Né dans un château dans le Pas-de-Calais en 1925, il vit maintenant
en silence à Fitou. Le vent de Corbières lui parle du temps
passé.
Il fut tour à tour poète brûlant proche des surréalistes,
imprimeur à Versailles, photographe de publicité à Paris,
co-producteur de séries télévisées du temps où
la télévision avait un sens, et surtout pendant plus de quinze
ans producteur à France-Culture où pendant 600 émissions
il
donna la parole aux artistes.
Puis
cet homme de "passion et de fureur" décide de se consacrer
totalement et humblement à la peinture, pour exposer pour la première
fois à 44 ans.
Cet ami de Picasso, Bram Van Velde, cet adorateur de Paul Klee,
ce compagnon de route du mouvement "Cobra" (Lindstrom, Jorn) élabore
après un passage par la peinture abstraite, une oeuvre de "rage
et de générosité", immédiatement accessible
car sortie du rêve.
"La peinture apprend à toucher
l'intouchable
Mes derniers rendez-vous auront été
avec les paysages
Les lèvres de la terre, toujours ouvertes avant de se
refermer sur les
muettes tombes
Mes enfants sauront que je suis passé
par là".
(Michel Chapuis)
L'exposition présente depuis les sources de l'oeuvre jusqu'aux tableaux
récents, permettant de jauger une vie en peinture depuis 1962, trente
six ans de travail, de sentiments et de sensations.

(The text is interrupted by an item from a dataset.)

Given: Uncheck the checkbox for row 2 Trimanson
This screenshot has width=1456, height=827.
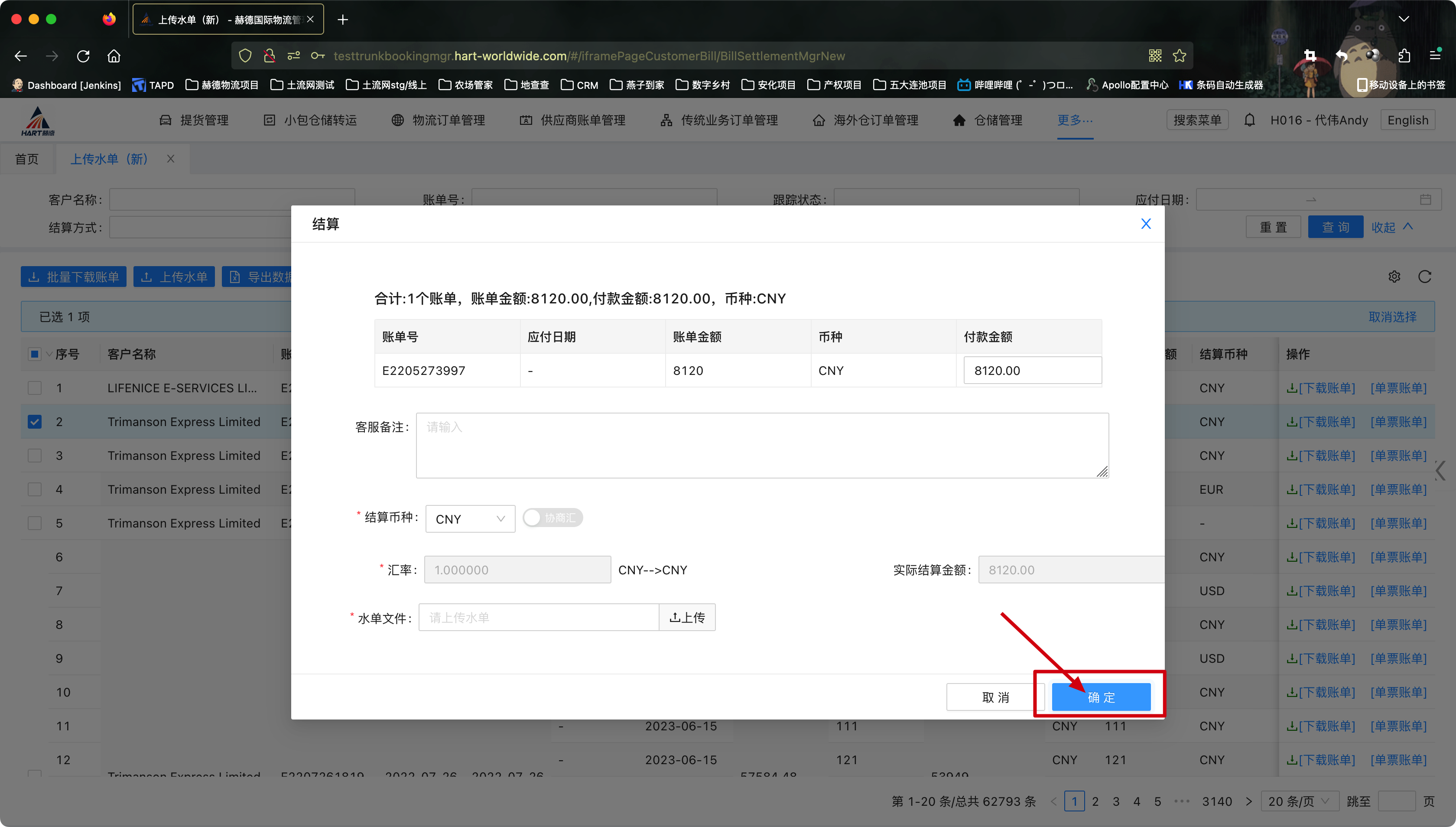Looking at the screenshot, I should click(x=35, y=422).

"Un bon tableau est peint pour comprendre et admirer la vie qui est notre
seule chance d'aimer". (Michel Chapuis).
Son oeuvre, présente maintenant dans les musées et chez les collectionneurs,
sera approchée à travers un choix de ses peintures, et grâce
à
l'aide de certains collectionneurs.
Puisse-t-elle selon le voeu de Michel Chapuis "écrire une histoire
de l'art sans en avoir l'air, tout comme l'histoire d'une vie sans y toucher".

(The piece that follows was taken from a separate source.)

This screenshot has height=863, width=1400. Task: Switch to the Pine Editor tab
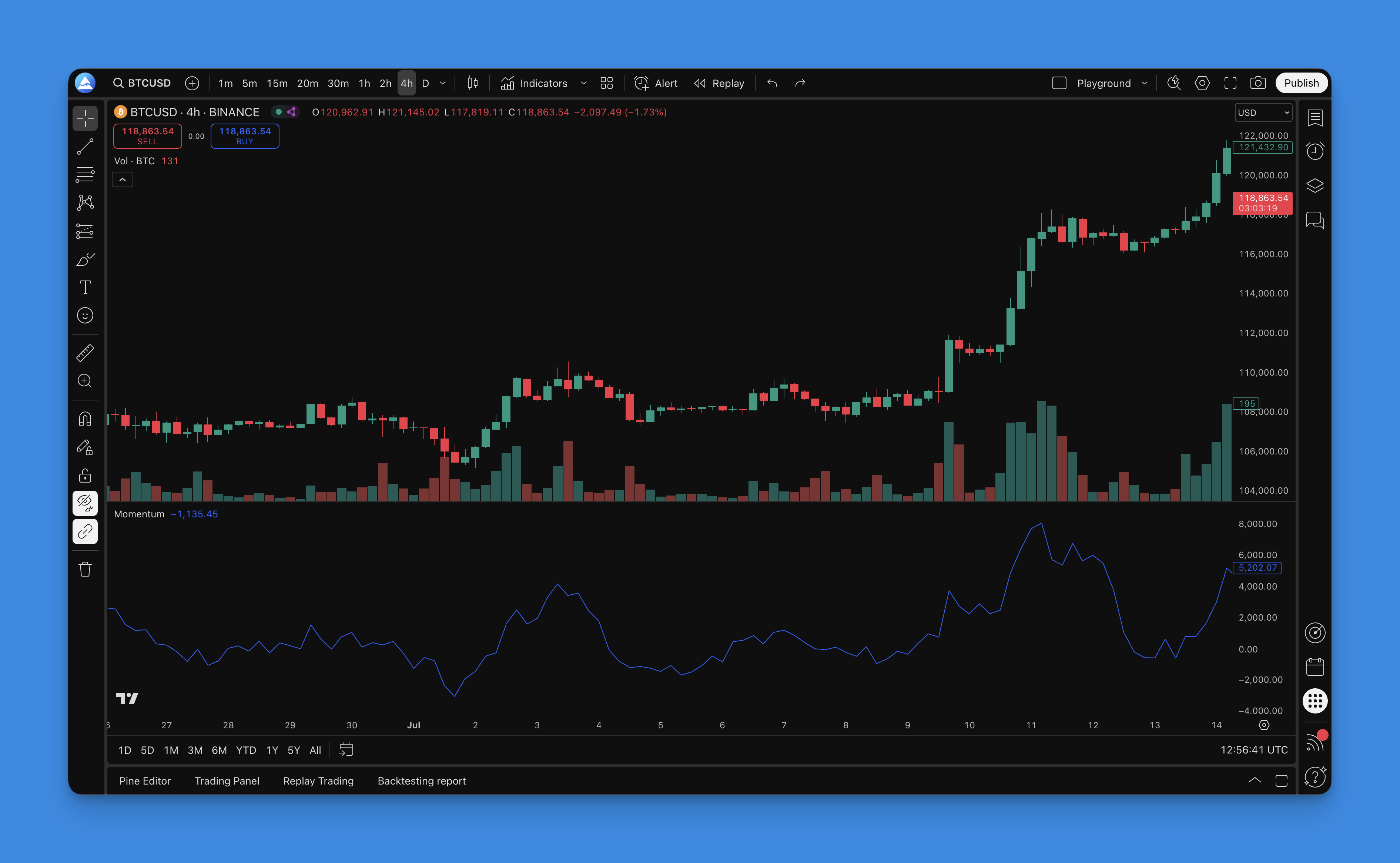tap(145, 781)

"Les peintures de rage où la générosité se
glisse dans la désespérance. Mes tableaux sont noirs et sont faits
pour se voir dans le noir, où ils ont leur lumière". Michel
Chapuis
Retiré du monde dans un âpre village des Corbières, Michel
Chapuis, ne quitte jamais - ou presque - la fraîcheur de sa maison carrelée
envahie de tableaux.
Des étagères bondées de livres d'art et de plaquettes d'exposition
du monde entier font alliance avec les murs épais pour le garantir contre
la tramontane et le soleil dévorant qui à longueur d'année
déferlent dans les rues étroites.
L'agitation,
le vent et la bêtise s'arrêtent sur son seuil. Seuls
rentrent la lumière et les génies du lieu qui s'invitent en amis
à ses dîners d'ectoplasmes.
C'est entre ces murs et avec cette compagnie très «sélect»
que le chaman inspiré laisse rebondir son imagination.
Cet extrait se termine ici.